Wednesday, December 21, 2011

Science and Secrecy

Biological weapons have a serious drawback: they consist of entities that reproduce themselves. That means that they can get out of control and infect everyone, not just those they are aimed at. This is the reason that bioweaponeers look for diseases most of us find exotic: they want bacteria that will infect the targets but not spread so easily that they are a danger to those using them.
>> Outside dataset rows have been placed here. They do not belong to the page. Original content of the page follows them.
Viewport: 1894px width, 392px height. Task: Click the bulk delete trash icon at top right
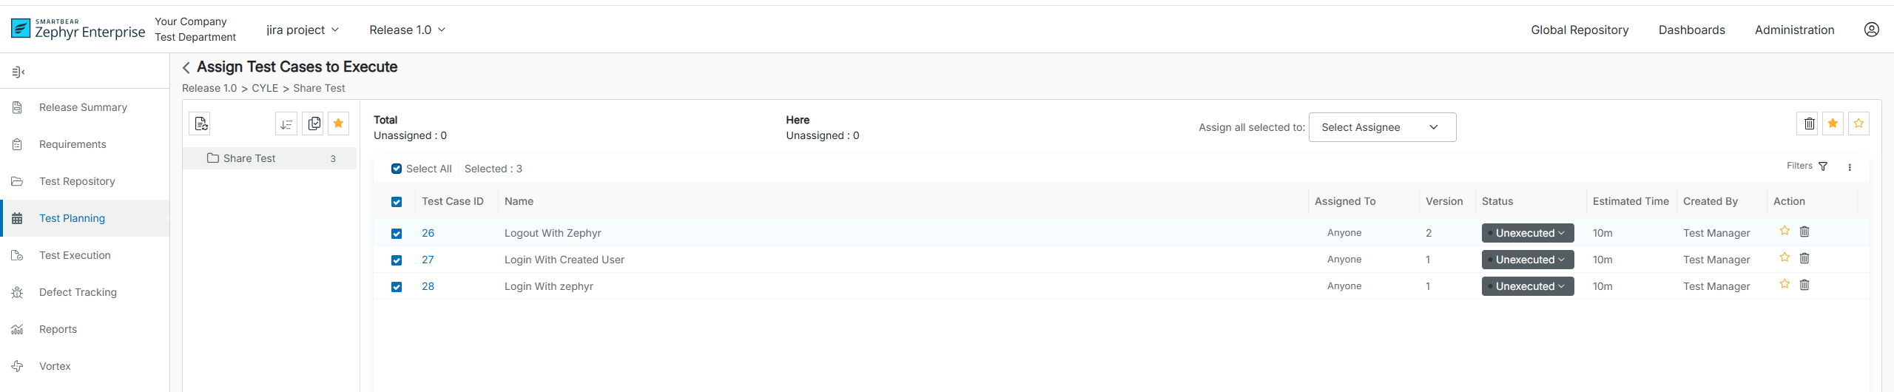pos(1809,124)
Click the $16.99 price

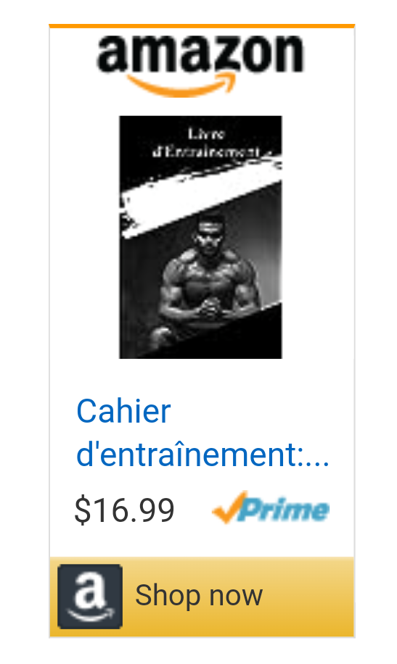point(124,510)
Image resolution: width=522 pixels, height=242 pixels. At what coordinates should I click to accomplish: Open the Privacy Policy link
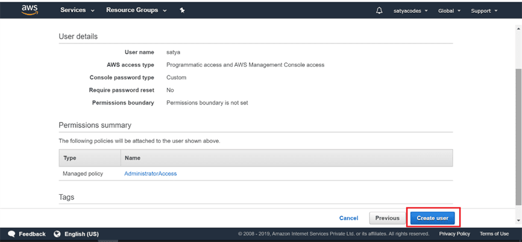pos(454,234)
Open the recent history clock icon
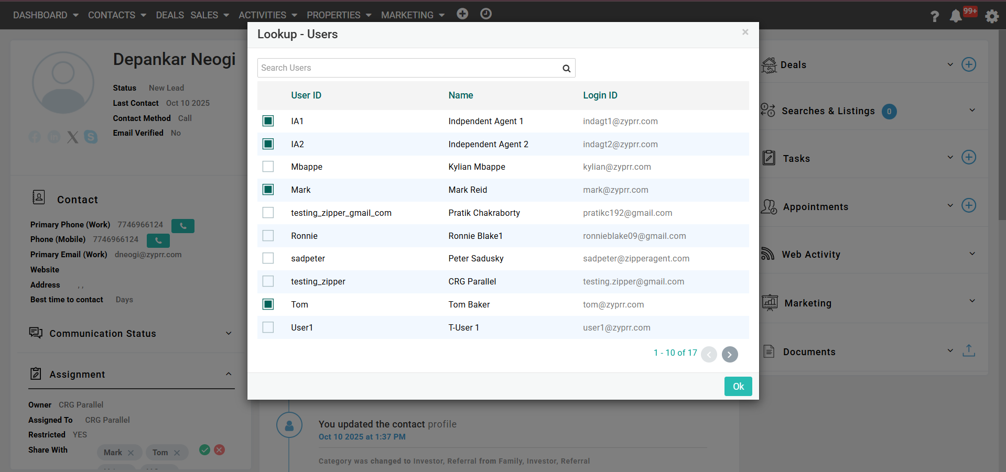 point(486,14)
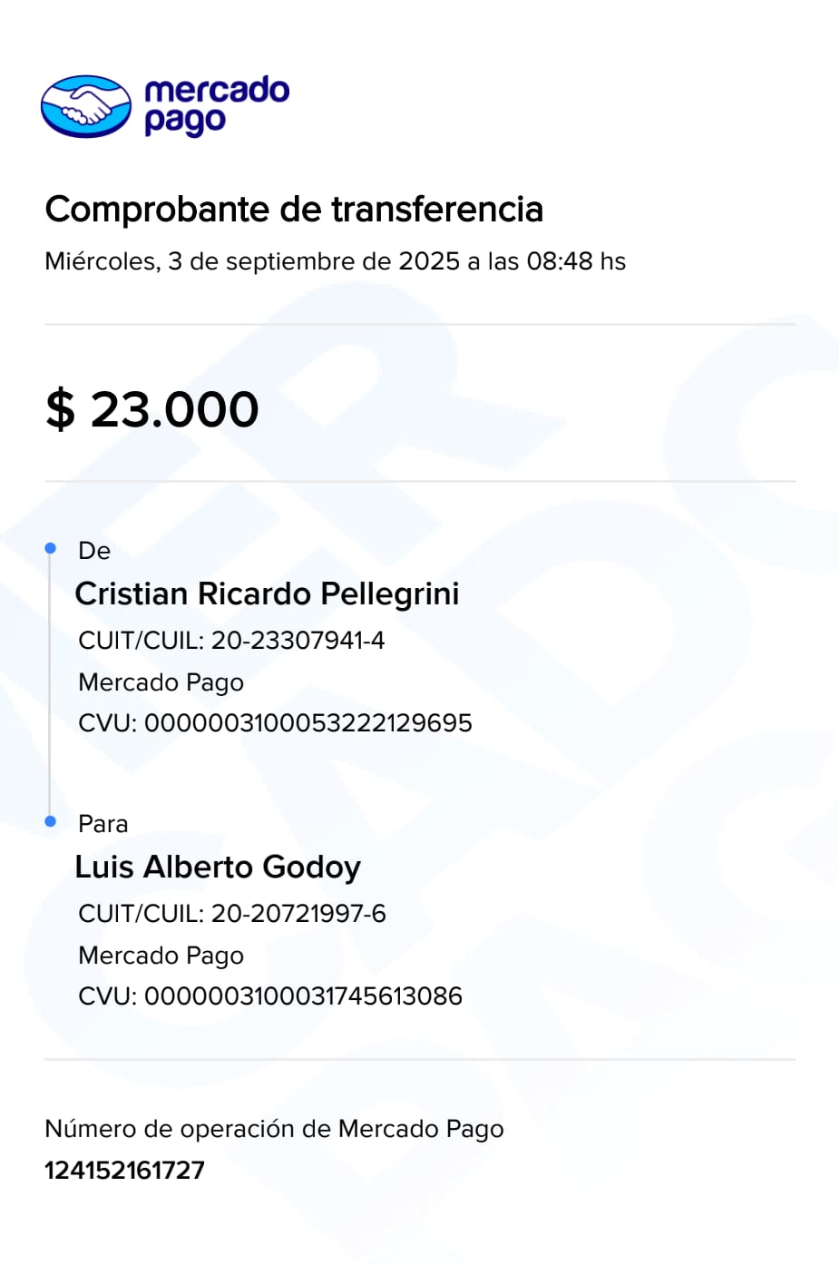The image size is (840, 1265).
Task: Select sender name Cristian Ricardo Pellegrini
Action: [x=267, y=594]
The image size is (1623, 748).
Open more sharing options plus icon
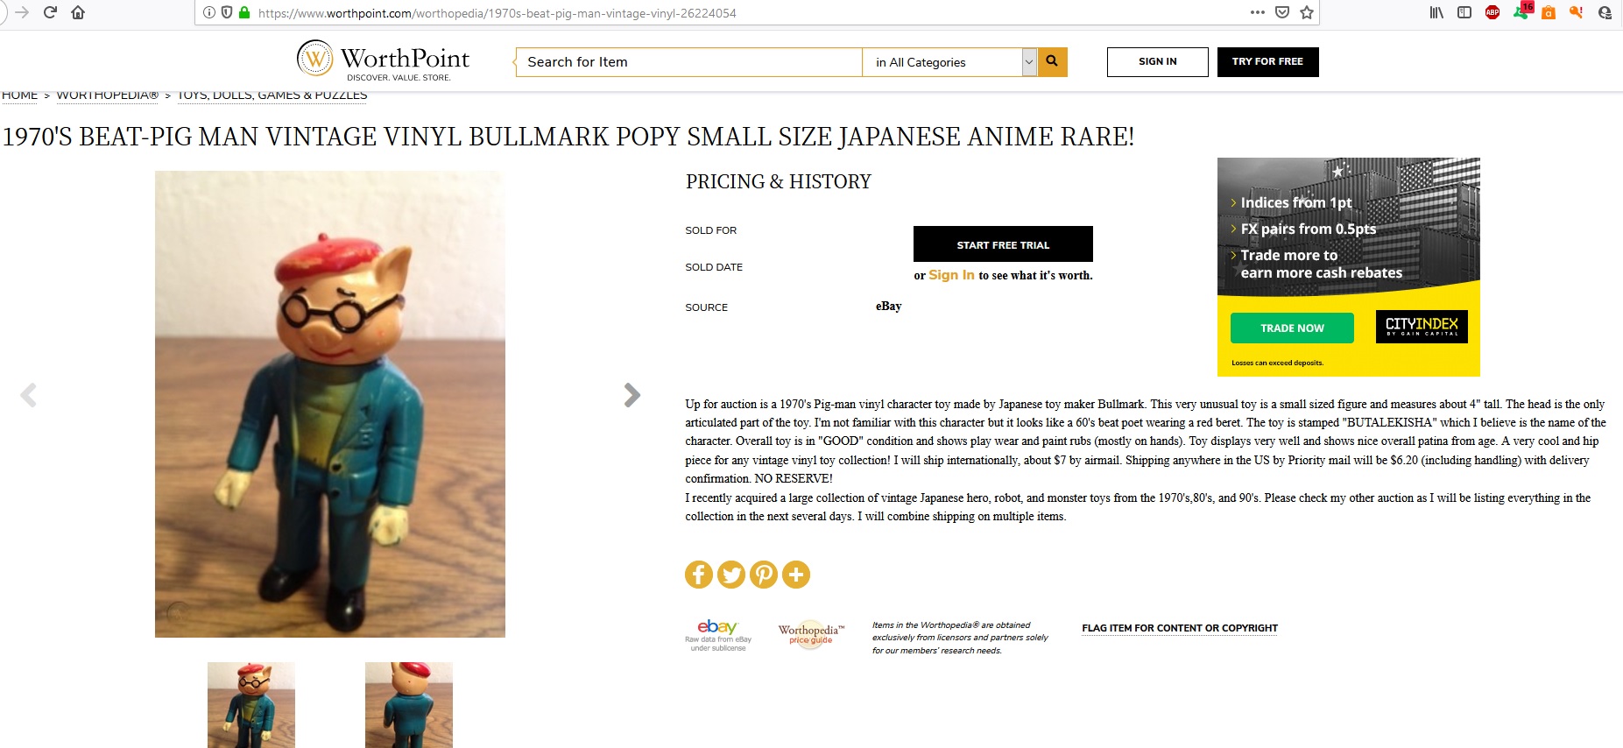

The big news of the past few weeks has been that Dutch and American researchers, Ron Fouchier and Yoshi Kawaoke, and their teams have made new influenza viruses that kill most of the organisms they infect and are easily spread through the air. The National Science Advisory Board for Biosecurity (NSABB) has advised the journals (Nature and Science) to which the papers describing the preparation of these viruses have been submitted to publish the papers with key passages relating to the preparation of the viruses deleted. The purpose, of course, is to keep the critical information of exactly what the operative mutations are and how to induce them out of the hands of amateurs and terrorists.

Because of their communicability, these viruses present much greater danger than the anthrax attacks of 2001. If an amateur tried the prep and messed up, infected his family, things could get ugly. We have the previous example of SARS that shows that something like this could be contained, but people would die.

On the other hand, if researchers know the components that make these viruses so virulent, they may be able to come up with defenses against them, maybe even a vaccine against all varieties of influenza.

I feel strongly that the NSABB has made the right call. Some people feel that information wants to be free, or something like that, a libertarianism of the intellect. Consequences be damned, I guess. And that link has it wrong: specifics of the mutations and how they are induced make it much easier to produce the viruses. Knowing that such a thing is possible is useful to those who would reproduce the process, as is any additional information in the papers. But it's some distance to figuring out the exact steps in the laboratory.

The people who discovered fission in the 1930s and realized its implications faced the same sort of dilemma. Here's a historian who discusses how that worked.

It's impossible to keep this sort of information secret forever. I'd be happy if we could damp down idiotic attempts to do it in someone's garage until we have some idea of how to make a vaccine.